──────── TEXTAUSZUG ────────

Damit solche Volumina schnell und reibungslos bewältigt werden, betreibt SFS seit über zehn Jahren ein vollautomatisiertes Cash Management. Schmeiser ist ein Verfechter davon: “Wir versuchen alle Prozesse, die Geld bewegen, voll zu automatisieren. Wir stellen die Spielregeln auf und setzen die entsprechenden Schwerpunkte.” Und: “Kein Prozess ist mehr für eine Vollautomatisierung geeignet als der des Zahlungsverkehrs. Siemens Financial Services ist deshalb einer der großen Treiber, einer der Pioniere, um den weltweiten Zahlungsverkehr des Siemens-Konzerns so effizient und sicher wie möglich durchzuführen. Dieses Know-how und die erforderliche Systemlösung stellen wir auch Drittkunden zur Verfügung.”
Kein Problem mit der Sicherheit
Die Zielgruppe dafür sind Konzerne und mittelständische, international tätige Kunden mit hoher Exportquote und einem Konzernumsatz ab 250 Millionen Euro. Zwei Drittel des Geschäfts besteht aus Beratung: “Wir sind kein Softwarehaus, das kundenspezifische Lösungen anbietet, sondern wir bieten einheitliche Prozesslösungen für alle Unternehmen”, erklärt Schmeiser. Der Kunde greift über das Internet auf die Inhouse-Banking-Lösung ‘finavigate’ zu. Es handelt sich nicht um ein modulares System, sondern um eine einzige zentrale Datenbank. Eine Besonderheit ist dabei die Buchhaltung, die direkt in die Lösung integriert ist: “Die Integration der Buchhaltung macht ‘finavigate’ am Markt einzigartig”, betont der Siemens-Manager.

────────

- _ÜBUNGSAUFGABEN_
1 – Erkläre anhand des Textauszugs in ein bis drei Sätzen, warum Siemens Financial Services als einer der großen Treiber und Pioniere beim Zahlungsverkehr des Siemens-Konzerns gilt.
2 – Gib den Abschnitt des Textauszugs wortgetreu aus, der bei den Worten „Kein Problem mit“ beginnt und nach den Worten „betont der Siemens-Manager.“ endet.

──────── DATENSATZINHALT ────────

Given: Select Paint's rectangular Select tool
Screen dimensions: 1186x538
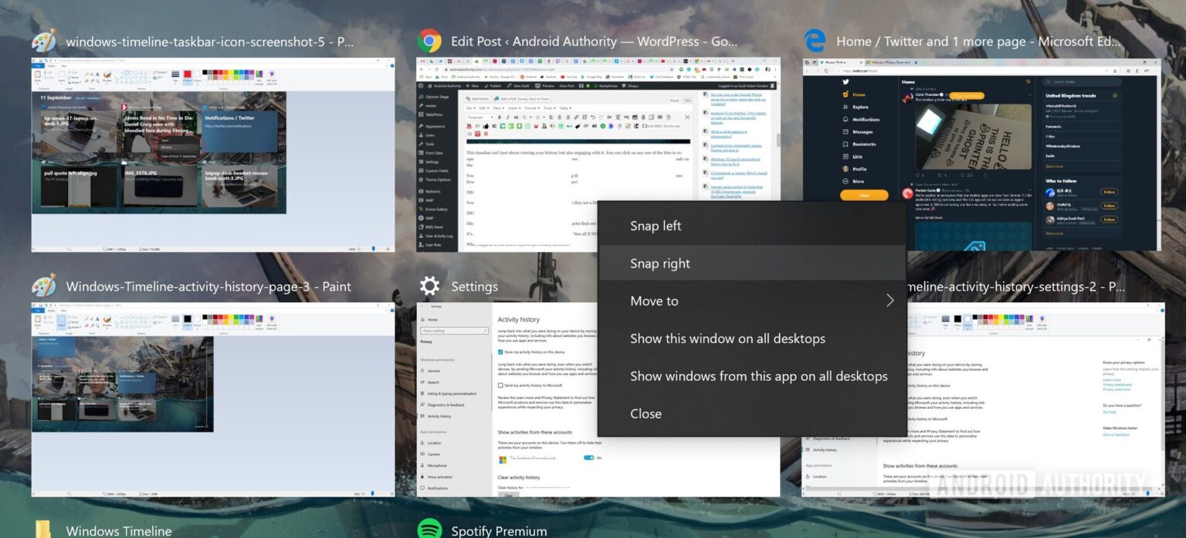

────────

- _LÖSUNGEN_
1 – Kein Prozess eignet sich so sehr für eine Vollautomatisierung wie der Zahlungsverkehr. Deshalb ist Siemens Financial Services einer der großen Treiber und Pioniere, um den weltweiten Zahlungsverkehr des Siemens-Konzerns so effizient und sicher wie möglich durchzuführen.

2 –
Kein Problem mit der Sicherheit
Die Zielgruppe dafür sind Konzerne und mittelständische, international tätige Kunden mit hoher Exportquote und einem Konzernumsatz ab 250 Millionen Euro. Zwei Drittel des Geschäfts besteht aus Beratung: “Wir sind kein Softwarehaus, das kundenspezifische Lösungen anbietet, sondern wir bieten einheitliche Prozesslösungen für alle Unternehmen”, erklärt Schmeiser. Der Kunde greift über das Internet auf die Inhouse-Banking-Lösung ‘finavigate’ zu. Es handelt sich nicht um ein modulares System, sondern um eine einzige zentrale Datenbank. Eine Besonderheit ist dabei die Buchhaltung, die direkt in die Lösung integriert ist: “Die Integration der Buchhaltung macht ‘finavigate’ am Markt einzigartig”, betont der Siemens-Manager.